Copy the material below verbatim, everything from the line containing "This screenshot has width=833, height=833." down to the line containing "[x=13, y=19]", with both of those lines included.

A block of data
──────

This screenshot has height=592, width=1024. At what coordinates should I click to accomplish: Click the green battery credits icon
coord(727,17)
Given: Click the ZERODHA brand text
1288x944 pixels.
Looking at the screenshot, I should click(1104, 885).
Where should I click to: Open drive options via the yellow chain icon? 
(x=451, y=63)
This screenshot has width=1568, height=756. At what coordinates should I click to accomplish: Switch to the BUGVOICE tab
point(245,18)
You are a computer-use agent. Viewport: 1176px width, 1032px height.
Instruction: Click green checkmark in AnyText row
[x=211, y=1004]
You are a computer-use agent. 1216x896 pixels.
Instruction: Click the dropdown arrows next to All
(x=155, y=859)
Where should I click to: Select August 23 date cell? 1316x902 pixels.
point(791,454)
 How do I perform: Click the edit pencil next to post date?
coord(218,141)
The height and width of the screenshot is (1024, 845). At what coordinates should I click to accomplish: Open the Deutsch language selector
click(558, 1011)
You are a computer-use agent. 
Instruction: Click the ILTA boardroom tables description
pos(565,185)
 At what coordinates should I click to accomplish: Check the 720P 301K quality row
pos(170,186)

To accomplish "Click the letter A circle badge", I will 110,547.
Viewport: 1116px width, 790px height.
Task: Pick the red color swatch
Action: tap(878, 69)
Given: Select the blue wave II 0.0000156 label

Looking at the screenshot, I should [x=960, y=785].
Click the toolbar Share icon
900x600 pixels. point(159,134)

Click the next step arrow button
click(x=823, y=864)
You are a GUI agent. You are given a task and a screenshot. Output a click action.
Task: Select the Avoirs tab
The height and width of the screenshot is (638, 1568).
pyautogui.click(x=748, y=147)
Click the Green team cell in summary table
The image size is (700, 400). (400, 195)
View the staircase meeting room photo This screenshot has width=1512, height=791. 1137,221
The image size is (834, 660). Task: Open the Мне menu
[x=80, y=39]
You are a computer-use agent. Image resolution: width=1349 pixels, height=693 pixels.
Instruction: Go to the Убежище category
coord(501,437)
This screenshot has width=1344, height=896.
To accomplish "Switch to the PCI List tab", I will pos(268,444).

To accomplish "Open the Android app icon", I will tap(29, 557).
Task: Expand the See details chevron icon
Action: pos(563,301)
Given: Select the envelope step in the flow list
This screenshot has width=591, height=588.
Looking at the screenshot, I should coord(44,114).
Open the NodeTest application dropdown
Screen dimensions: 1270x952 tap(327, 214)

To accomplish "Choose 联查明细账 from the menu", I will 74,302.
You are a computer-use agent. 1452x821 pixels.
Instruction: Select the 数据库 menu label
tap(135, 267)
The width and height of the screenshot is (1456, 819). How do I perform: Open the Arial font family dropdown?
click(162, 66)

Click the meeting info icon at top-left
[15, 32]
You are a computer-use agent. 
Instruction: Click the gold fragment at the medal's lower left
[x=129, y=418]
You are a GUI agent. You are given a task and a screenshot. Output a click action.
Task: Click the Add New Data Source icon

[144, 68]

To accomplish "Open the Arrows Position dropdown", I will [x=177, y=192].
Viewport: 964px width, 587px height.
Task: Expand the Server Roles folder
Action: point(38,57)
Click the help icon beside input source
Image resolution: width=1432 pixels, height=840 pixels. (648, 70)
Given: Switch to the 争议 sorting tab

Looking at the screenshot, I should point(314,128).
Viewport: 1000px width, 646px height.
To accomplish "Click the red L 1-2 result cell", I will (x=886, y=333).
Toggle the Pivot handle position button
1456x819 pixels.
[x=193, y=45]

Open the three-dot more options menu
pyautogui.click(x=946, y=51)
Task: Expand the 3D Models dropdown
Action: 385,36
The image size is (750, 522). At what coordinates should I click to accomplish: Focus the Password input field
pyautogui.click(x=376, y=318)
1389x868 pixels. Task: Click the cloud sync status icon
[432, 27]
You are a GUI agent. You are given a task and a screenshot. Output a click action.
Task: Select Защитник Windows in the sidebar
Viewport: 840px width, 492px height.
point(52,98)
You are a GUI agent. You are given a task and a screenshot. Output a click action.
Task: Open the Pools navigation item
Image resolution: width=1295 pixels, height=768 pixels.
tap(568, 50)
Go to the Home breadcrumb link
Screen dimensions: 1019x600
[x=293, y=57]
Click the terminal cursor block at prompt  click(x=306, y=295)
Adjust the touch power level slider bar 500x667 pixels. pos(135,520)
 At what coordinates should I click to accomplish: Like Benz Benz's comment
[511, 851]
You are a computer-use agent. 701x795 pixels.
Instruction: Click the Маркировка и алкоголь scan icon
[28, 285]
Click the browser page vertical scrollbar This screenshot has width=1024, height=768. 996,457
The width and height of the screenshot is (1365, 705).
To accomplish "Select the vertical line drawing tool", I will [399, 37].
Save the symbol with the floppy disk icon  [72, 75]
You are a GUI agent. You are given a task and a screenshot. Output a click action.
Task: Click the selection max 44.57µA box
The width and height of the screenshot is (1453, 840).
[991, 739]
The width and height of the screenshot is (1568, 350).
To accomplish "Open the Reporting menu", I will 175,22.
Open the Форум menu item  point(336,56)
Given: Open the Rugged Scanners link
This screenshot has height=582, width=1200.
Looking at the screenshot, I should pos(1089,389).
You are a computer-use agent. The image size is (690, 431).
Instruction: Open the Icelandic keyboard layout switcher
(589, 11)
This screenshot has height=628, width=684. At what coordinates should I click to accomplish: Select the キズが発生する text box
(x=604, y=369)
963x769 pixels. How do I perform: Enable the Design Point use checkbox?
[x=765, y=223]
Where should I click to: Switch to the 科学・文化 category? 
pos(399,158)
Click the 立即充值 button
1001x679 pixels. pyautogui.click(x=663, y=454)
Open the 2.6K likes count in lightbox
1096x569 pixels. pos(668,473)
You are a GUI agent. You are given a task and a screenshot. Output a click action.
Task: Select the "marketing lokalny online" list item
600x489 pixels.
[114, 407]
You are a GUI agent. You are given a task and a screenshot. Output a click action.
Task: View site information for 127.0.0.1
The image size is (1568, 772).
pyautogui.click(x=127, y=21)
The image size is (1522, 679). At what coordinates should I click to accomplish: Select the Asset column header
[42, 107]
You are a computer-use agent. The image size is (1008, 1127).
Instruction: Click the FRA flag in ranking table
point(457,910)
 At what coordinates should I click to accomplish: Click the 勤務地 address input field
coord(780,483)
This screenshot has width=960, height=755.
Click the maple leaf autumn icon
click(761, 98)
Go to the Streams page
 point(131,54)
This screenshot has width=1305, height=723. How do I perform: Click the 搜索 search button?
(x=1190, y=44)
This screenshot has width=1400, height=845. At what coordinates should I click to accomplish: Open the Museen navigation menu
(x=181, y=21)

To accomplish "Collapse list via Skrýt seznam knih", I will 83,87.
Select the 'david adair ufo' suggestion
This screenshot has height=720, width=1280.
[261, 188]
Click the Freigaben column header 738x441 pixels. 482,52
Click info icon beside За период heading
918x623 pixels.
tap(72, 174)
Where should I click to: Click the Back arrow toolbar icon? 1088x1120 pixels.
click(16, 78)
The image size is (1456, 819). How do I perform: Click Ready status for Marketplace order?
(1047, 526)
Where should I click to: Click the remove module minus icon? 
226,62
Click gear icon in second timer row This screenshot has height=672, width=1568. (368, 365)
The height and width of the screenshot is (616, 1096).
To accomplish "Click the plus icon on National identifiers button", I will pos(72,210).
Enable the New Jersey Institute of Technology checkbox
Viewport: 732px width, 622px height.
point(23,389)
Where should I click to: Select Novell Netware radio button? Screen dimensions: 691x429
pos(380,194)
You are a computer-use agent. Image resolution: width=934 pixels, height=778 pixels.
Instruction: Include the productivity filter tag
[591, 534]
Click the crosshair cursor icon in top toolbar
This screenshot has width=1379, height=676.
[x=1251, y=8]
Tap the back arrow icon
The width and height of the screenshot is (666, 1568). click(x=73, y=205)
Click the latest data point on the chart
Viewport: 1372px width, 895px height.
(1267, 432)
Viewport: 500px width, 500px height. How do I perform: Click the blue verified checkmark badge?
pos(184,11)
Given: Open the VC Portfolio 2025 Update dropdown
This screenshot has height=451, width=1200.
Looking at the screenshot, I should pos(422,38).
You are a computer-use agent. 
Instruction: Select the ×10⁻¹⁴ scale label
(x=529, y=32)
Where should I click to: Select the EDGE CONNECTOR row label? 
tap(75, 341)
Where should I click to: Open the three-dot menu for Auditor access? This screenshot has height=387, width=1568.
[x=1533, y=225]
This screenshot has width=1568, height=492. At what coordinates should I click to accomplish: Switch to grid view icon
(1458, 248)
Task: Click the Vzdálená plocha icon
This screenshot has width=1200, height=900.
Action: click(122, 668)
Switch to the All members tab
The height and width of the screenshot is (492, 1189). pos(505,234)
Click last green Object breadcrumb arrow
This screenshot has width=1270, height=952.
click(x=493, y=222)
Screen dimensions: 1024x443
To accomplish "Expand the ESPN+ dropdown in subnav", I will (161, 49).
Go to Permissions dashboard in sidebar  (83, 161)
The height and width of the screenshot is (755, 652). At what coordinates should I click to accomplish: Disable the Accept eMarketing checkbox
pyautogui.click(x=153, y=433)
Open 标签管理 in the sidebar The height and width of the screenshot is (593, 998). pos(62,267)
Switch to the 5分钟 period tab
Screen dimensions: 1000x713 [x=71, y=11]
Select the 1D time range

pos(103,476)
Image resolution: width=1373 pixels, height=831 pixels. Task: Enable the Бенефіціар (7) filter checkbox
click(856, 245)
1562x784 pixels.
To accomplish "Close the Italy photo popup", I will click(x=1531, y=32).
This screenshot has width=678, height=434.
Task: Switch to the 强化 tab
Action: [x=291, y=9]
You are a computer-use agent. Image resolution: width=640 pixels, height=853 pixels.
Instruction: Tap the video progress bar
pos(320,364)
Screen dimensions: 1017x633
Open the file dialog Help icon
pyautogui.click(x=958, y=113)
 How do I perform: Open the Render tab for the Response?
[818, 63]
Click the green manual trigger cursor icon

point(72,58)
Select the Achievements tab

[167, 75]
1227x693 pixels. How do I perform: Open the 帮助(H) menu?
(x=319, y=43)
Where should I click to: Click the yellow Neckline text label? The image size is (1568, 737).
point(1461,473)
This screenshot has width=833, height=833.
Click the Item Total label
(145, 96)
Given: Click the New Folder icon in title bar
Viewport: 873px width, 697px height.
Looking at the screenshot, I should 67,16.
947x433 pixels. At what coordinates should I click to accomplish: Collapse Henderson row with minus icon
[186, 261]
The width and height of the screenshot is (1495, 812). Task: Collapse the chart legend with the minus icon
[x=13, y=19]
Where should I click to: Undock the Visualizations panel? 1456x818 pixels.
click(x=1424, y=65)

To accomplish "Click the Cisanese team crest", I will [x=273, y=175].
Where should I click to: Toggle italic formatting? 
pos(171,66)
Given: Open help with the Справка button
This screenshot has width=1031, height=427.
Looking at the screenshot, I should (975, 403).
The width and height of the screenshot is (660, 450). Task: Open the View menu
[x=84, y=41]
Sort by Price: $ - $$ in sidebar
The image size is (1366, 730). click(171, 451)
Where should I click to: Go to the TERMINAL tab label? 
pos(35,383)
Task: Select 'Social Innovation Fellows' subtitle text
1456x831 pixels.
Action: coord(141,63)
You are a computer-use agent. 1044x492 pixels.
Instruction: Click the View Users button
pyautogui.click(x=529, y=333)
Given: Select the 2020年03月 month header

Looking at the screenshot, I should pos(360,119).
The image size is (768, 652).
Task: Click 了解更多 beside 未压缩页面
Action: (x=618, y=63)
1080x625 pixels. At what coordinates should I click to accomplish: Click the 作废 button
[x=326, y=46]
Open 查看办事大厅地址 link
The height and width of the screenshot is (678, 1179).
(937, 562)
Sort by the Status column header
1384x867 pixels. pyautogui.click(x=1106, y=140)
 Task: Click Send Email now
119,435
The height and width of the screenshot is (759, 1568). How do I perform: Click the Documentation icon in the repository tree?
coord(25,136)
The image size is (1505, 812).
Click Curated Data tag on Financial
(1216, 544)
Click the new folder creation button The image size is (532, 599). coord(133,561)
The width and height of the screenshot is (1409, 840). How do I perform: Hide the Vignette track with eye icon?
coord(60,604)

──────

● Answer to this exercise
This screenshot has width=833, height=833.
Click the Item Total label
(145, 96)
Given: Click the New Folder icon in title bar
Viewport: 873px width, 697px height.
Looking at the screenshot, I should 67,16.
947x433 pixels. At what coordinates should I click to accomplish: Collapse Henderson row with minus icon
[186, 261]
The width and height of the screenshot is (1495, 812). Task: Collapse the chart legend with the minus icon
[x=13, y=19]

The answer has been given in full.